Homicho Ammunition Engineering Complex
- Formation: 1987; 39 years ago
- Type: State-owned enterprise
- Headquarters: Ambo, Oromia Region, Ethiopia
- Region served: Ethiopia
- Owner: Defense Engineering Industry Corporation
- Parent organization: Metals and Engineering Corporation
- Affiliations: Hibret Manufacturing and Machine Building Industry Gafat Armament Engineering Complex Bishoftu Automotive Engineering Industry Dejen Aviation Engineering Industry
- Funding: Government of Ethiopia
- Staff: ~1,480 (~1,288 civil personnel)
- Formerly called: Tatek Engineering Factory

= Homicho Ammunition Engineering Complex =

Ethiopian arms industry

Homicho Ammunition Engineering Complex (Amharic: ሆሚቾ ጥይት ኢንጂነሪንግ ኮምፕሌክስ) is the part of Metals and Engineering Corporation and is also one of the military production facilities of the Ethiopian Defense Industry Sector. It specializes in producing wide range of ammunition for use by the Ethiopian National Defense Force.

==History==
The Complex was established around 1987 under the name Tatek Engineering Factory with the goal of producing ammunition for medium and heavy weapons. It initially produced mortar shells but was later greatly expanded to produce a wide range of ammunition. In addition, the light weapons ammunition production line was transferred from Hibret Machine Tools Engineering Complex in a restructuring to house all ammunition production under one organization. The new organization was renamed Homicho Ammunition Engineering Complex in 2004. It was built by previous governments of Ethiopia and is not linked with the new Abiy Ahmed.

==Structure==
The complex has four departments with 1,480 personnel out of which 192 of them are military and 1,288 are civil.
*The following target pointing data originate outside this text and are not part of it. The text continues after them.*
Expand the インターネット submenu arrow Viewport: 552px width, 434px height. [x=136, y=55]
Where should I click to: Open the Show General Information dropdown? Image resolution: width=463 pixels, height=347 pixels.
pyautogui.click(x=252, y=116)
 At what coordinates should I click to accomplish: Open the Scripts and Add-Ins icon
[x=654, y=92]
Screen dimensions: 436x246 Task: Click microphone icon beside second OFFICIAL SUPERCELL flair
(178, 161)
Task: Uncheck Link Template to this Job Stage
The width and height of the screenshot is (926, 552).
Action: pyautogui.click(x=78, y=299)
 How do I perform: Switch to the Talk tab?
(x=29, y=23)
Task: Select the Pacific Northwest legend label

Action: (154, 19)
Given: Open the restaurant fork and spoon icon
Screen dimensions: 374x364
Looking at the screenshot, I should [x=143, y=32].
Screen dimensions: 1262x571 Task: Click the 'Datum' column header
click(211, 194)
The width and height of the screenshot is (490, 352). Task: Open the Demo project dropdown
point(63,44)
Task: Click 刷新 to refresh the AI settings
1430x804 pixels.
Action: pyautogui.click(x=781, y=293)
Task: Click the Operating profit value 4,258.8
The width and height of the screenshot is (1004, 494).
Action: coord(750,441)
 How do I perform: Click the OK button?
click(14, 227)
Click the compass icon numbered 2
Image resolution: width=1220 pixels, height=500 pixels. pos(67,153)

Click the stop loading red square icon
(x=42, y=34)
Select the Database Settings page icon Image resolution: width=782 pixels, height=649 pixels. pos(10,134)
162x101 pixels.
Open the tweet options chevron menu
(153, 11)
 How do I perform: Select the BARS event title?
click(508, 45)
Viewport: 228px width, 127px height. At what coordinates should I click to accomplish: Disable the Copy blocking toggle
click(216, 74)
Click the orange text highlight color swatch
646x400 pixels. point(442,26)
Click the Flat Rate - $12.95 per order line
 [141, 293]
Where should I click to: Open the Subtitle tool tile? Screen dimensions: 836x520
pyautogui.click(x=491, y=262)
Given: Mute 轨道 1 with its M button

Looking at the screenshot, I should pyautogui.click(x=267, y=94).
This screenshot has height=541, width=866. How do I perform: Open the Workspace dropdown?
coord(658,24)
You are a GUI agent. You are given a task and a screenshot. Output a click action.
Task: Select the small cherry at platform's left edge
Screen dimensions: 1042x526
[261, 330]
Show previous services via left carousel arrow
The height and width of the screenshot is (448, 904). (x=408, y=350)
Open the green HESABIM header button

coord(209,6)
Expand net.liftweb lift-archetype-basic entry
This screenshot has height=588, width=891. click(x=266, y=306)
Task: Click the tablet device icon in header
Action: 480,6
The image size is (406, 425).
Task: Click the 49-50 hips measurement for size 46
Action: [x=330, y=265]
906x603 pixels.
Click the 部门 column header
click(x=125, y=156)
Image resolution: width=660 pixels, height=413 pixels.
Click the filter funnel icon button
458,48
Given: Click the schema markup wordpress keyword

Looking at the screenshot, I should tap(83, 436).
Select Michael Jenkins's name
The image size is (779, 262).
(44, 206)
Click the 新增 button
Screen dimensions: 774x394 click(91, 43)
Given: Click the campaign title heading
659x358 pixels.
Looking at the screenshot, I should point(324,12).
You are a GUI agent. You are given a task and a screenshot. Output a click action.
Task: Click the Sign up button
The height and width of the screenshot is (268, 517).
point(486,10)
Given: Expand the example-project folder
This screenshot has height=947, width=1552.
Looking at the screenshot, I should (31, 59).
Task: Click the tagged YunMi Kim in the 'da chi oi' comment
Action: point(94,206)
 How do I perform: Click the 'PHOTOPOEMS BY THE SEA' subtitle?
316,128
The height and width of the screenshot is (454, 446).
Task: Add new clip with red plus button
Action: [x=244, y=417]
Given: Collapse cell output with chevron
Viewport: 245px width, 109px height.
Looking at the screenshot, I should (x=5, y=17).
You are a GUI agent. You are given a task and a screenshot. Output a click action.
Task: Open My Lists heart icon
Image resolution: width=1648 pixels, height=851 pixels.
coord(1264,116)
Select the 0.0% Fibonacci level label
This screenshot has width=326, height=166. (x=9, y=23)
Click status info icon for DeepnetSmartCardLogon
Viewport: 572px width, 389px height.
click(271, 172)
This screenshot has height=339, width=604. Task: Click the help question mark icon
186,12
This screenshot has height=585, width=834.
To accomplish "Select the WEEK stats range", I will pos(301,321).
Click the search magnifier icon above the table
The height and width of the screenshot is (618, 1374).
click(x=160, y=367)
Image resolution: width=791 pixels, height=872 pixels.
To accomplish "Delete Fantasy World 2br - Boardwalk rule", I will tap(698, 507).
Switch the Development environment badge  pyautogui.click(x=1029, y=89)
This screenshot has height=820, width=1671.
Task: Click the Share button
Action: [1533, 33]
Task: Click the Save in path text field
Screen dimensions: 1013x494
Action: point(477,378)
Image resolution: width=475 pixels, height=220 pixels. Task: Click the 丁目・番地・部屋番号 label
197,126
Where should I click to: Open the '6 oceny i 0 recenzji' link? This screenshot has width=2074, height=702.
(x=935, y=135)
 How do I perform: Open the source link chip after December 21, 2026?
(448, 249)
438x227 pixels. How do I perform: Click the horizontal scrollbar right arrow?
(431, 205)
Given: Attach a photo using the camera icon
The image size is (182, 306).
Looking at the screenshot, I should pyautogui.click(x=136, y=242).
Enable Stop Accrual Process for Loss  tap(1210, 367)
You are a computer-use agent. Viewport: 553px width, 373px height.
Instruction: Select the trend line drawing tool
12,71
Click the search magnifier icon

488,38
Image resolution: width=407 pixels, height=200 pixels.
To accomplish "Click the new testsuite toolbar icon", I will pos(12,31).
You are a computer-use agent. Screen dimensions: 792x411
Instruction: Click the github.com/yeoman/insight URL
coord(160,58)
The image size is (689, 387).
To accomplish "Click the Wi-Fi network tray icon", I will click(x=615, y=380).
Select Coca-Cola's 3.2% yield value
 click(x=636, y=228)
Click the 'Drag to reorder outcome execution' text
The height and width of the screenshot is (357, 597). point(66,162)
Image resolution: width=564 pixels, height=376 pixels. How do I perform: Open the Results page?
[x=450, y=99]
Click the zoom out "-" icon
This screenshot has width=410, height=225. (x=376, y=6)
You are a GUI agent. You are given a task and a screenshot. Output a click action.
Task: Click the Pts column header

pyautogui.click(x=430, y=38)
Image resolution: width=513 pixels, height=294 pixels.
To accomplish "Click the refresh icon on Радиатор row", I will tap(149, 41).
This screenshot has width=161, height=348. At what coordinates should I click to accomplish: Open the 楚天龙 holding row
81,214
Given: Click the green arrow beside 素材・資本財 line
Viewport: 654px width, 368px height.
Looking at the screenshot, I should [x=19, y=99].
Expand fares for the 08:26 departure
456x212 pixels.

==Research and development==
The complex collaborates closely with the Defense Engineering College and various higher learning institutes. It has undertaken various works to improve the quality of military ammunition.

==Products==
The center produces wide range of ammunition ranging from light weapons to heavy mortars and artillery. It also produces various metal products that are inputs to civil industries.